One of the most apparent impacts of global climate change on organisms has been the change in seasonal timing of events such as migration or emergence.  Because changes in timing are not consistent across taxa, the relative abundance of organisms can be changed drastically by climate change.  Here, we focus on temperate lake ecosystems, where climate change is altering the ability of zooplankton to overwinter and impacting the timing of emergence, altering the composition of early spring communities.  Simultaneously, many temperate lakes are in various states of recovery from eutrophication brought on by human development.  We test how the water nutrient concentration affects the sensitivity of a lake plankton community to changes in the early spring abundance of the Daphnia, a keystone grazer.  In 265 L mesocosms we establish an array of nutrient levels and Daphnia densities.
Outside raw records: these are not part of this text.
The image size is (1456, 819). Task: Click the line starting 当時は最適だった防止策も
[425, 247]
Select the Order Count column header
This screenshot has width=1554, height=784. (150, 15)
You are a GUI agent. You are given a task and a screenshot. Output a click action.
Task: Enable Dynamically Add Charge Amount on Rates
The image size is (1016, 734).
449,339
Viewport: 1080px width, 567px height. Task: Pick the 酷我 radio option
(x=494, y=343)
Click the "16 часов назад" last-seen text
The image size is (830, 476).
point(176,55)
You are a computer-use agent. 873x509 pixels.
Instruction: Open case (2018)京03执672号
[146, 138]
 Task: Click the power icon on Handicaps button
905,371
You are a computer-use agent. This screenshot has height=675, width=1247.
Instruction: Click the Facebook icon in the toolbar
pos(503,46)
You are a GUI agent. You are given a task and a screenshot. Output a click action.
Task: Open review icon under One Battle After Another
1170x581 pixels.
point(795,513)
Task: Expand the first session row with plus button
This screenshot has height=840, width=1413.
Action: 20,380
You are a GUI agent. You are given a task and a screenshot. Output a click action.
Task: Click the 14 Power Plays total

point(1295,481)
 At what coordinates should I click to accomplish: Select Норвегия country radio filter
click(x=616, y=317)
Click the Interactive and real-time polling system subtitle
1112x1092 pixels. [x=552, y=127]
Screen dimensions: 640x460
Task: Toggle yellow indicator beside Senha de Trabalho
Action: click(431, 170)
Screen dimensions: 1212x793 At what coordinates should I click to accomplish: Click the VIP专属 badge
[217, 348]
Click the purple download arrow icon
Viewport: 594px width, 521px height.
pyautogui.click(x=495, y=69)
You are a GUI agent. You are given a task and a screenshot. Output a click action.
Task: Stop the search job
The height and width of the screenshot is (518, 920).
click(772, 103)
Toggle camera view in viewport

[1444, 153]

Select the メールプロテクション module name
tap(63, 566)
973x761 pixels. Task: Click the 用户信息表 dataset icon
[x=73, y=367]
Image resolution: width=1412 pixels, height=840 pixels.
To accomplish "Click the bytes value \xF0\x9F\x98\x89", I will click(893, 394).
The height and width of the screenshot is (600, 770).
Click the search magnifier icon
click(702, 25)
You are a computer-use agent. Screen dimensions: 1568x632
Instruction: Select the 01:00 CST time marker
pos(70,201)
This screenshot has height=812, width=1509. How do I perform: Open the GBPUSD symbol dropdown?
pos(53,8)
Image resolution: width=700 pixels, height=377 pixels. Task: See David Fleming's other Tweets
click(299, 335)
We stocked these mesocosms with a natural phytoplankton assemblage and followed their development through the spring bloom.  To test whether the changes in the algal community brought on by these manipulations could be sufficient to induce a regime shift between a clear water state and a turbid state, we also monitored light penetration and the growth of algae in the benthos. 

Results/Conclusions

A decrease in the initial population size of Daphnia resulted in an increase in the magnitude of the algal peak across all nutrient levels.  With the exception of the lowest nutrient level, the increase in food resources resulted in an increase in the peak Dapnhia biomass in treatments with the lowest initial Daphnia densities.  Overall, there was a significant positive effect of nutrient enrichment on both chlorophyll a and Daphnia biomass.  Additionally, there was a significant interaction of initial Daphnia density and nutrient level, indicating that the effect of changing the abundance of grazers in the early spring community is most pronounced at high nutrient levels.  Following the patterns in chlorophyll a, light penetration in the mesocosms was reduced significantly by a decrease in the initial density of Daphnia, by an increase in nutrients and there was a significant interaction of the two.  The growth of algae in the benthos similarly followed the patterns in chlorophyll a, possibly due to settling from the water column.  Despite the strong responses in both the phytoplankton and zooplankton, we did not find evidence that changes in spring Daphnia densities are likely to push temperate lakes into alternate states.